Ektachrome Transparency Blog

Kodachrome: R.I.P.?

September 22, 2008 · Leave a Comment

News of the possible death of Kodachrome film has me feeling a bit nostalgic — and really old.

Kodachrome 25 was the film to use if you wanted sharpness, fine grain and brilliant color.  The film was slow in its ultimate form — in bright sun, and following the “rule of thumb” exposure guide, the shutter speed was 1/30th of a second at f/16.  It was expensive compared to color negative film.  The Pro version of Kodachrome had to be refrigerated to retain its freshness.  Yeah — you had a lot invested in the image — you had to work at it — blowing the shot cost you money.

Circa 1980:  Sitting in an undergrad camera class in the university I attended, I remember my photography teacher (the head cinematographer at the university’s motion picture film unit) making fun of of some early attempts at making 35mm still cameras auto-focus.  The early units were bulky and didn’t work very well.  They were slow, cumbersome and inaccurate — besides, we laughed, who would want or need auto-focus?  While we were yucking it up in camera class, the camera class teacher, Mr.
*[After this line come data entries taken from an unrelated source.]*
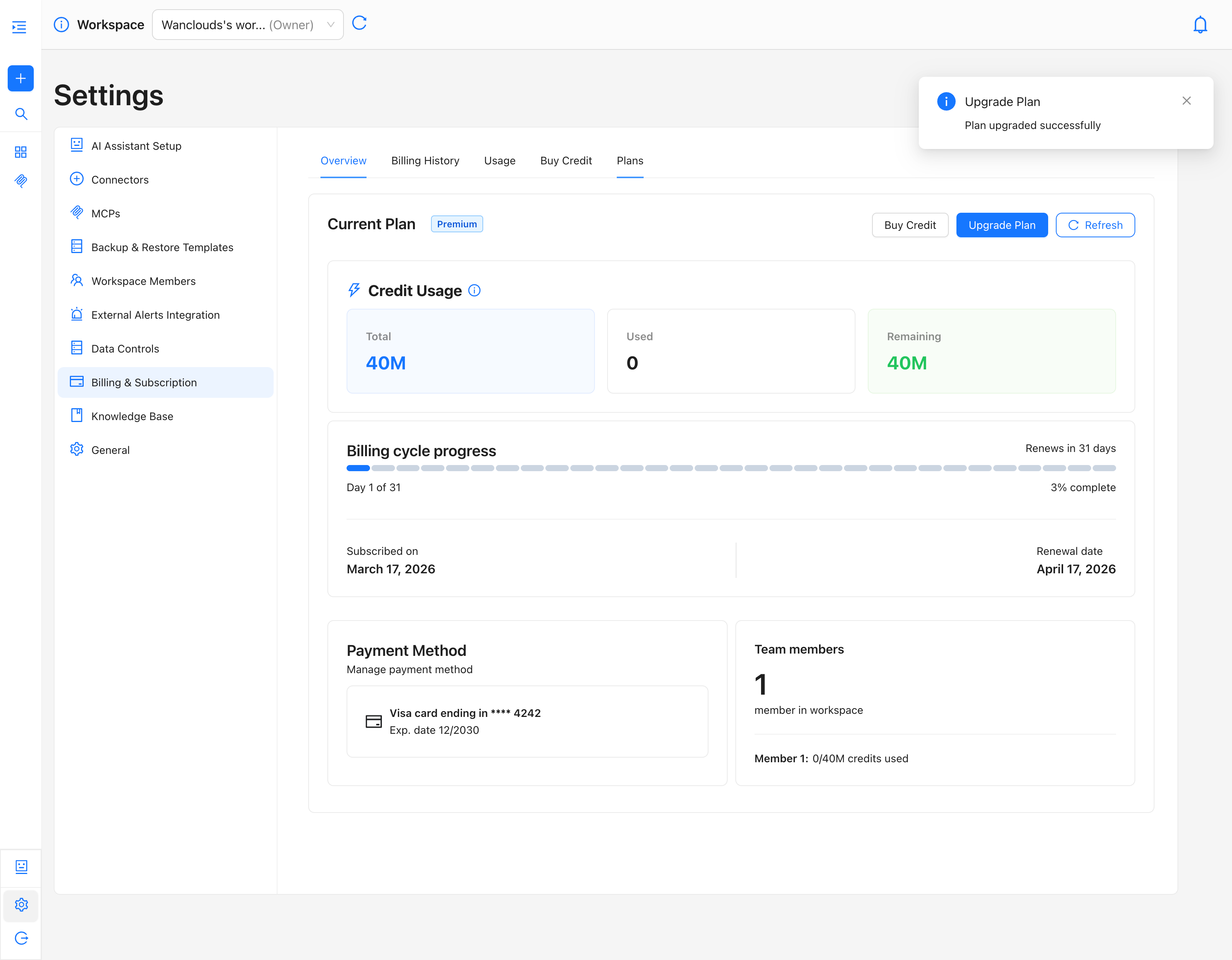Click the Upgrade Plan button
The height and width of the screenshot is (960, 1232).
1001,225
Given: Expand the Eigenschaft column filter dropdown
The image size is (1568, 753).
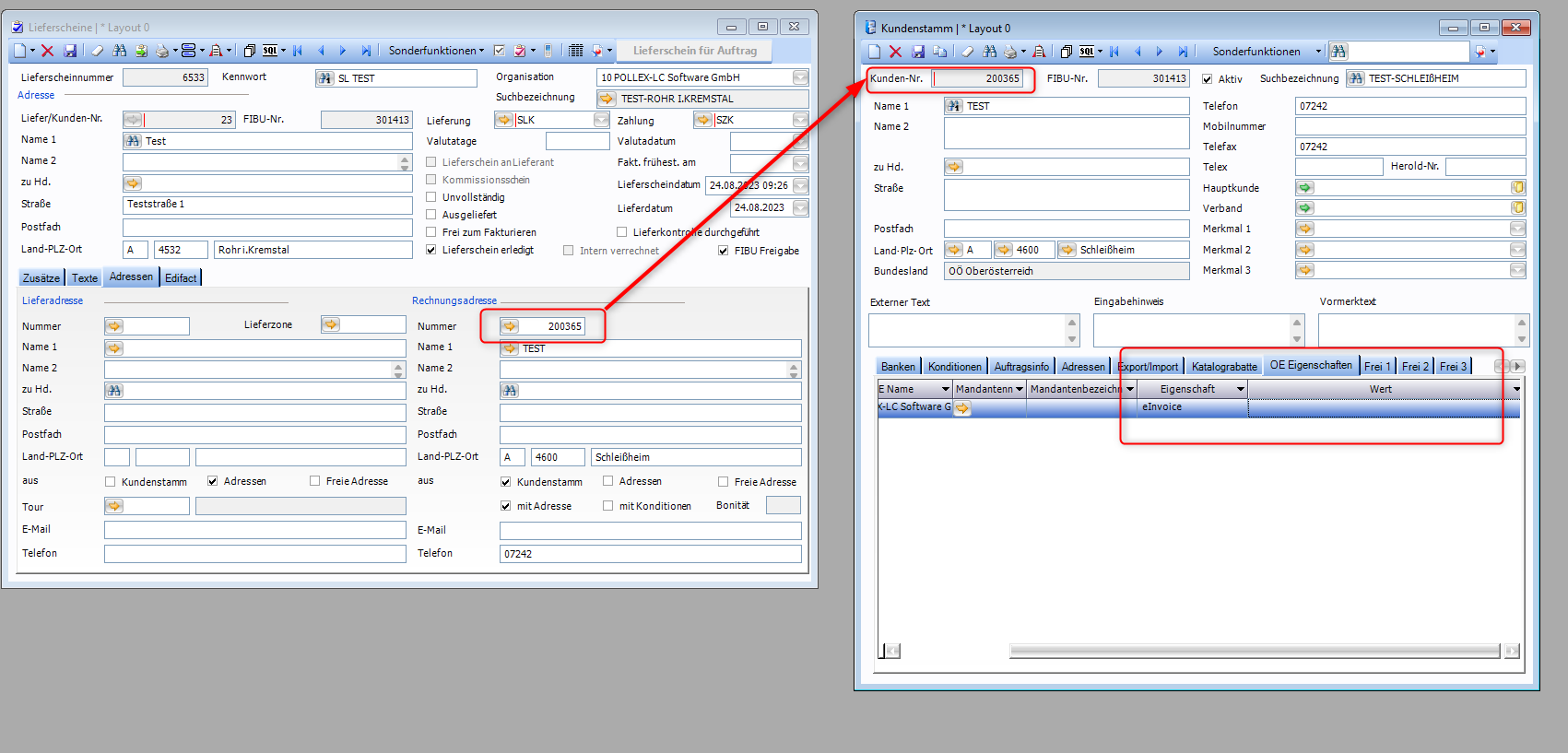Looking at the screenshot, I should 1240,389.
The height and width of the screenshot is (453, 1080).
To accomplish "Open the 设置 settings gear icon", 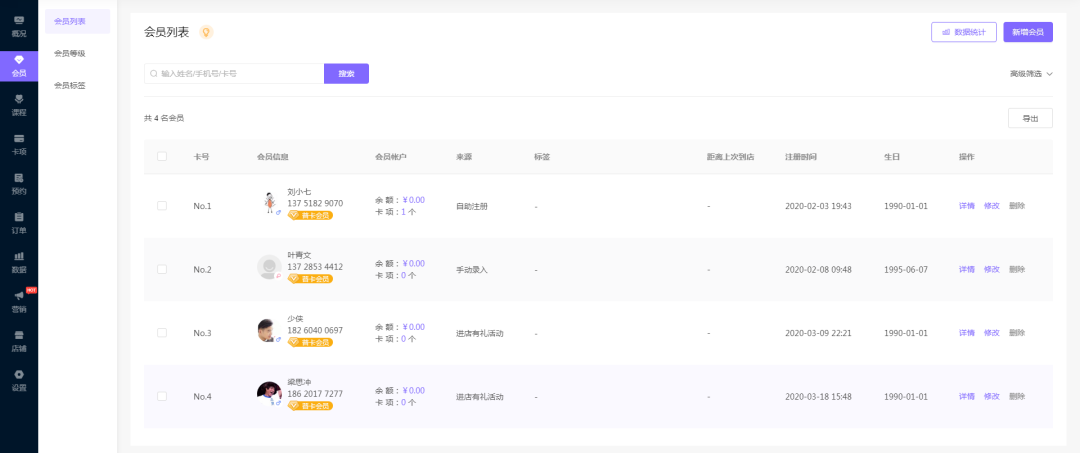I will click(x=19, y=375).
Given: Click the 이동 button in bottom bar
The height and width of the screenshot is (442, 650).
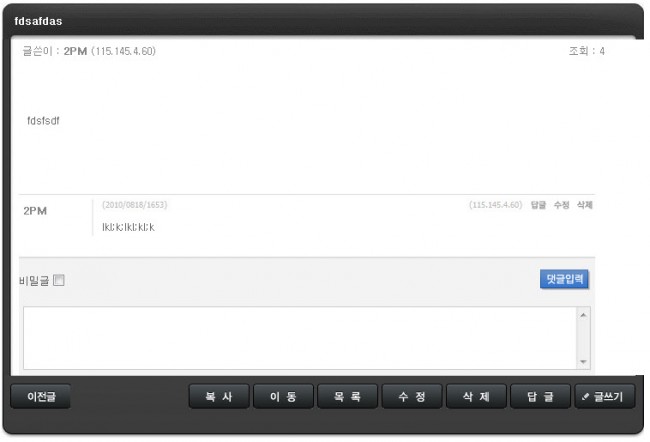Looking at the screenshot, I should (283, 396).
Ramsey, suggested that what the camera companies really needed to do was come up with an “auto-composition” camera…

“Can you imagine?”, Mr. Ramsey said, “A camera that, if you don’t want someone or something where it is in the frame, just move it.  For example, if the Sun’s in the wrong place, just move it where it needs to be!  The camera and you just rearrange all of the elements of the image until perfect composition is achieved!”  We all laughed.  How ridiculous!  And…we all blindly got back to studying reciprocity failure, grain technology, push/pull processing, matte shots….

Uh-huh — Mr. Ramsey had just described what we now know as Photoshop.

At the time, almost 30 years ago, now, my fellow classmates and I had no idea that computers, software and CCD’s would ever invade, take-over and re-make our photographic world.  Sure, we used computers at the time — with a card reader.  We had a few IBM PC’s, but we used them as electronic file cabinets or, in the case of our multi-image productions (with over 30 individual slide projectors + motion picture projectors and effects) as very fast and accurate switching units.  Never would have imagined that the images themselves would be stored (eventually) in the PC itself.

In a realtively short time, digital’s takeover of analog photography has reached the highest levels.  Kodak, whose only worry used to be Fuji Film “dumping” inexpensive film onto the US market, now has to worry about its very survival as a company.  (And some of us who concentrated on the lab side of analog photography are doing the same — fighting to survive.)

There are probably more images captured now than ever before in history — and that’s a good thing for the art of photography…

…but I just don’t have much invested in the image, anymore — especially since I can “fix it later.”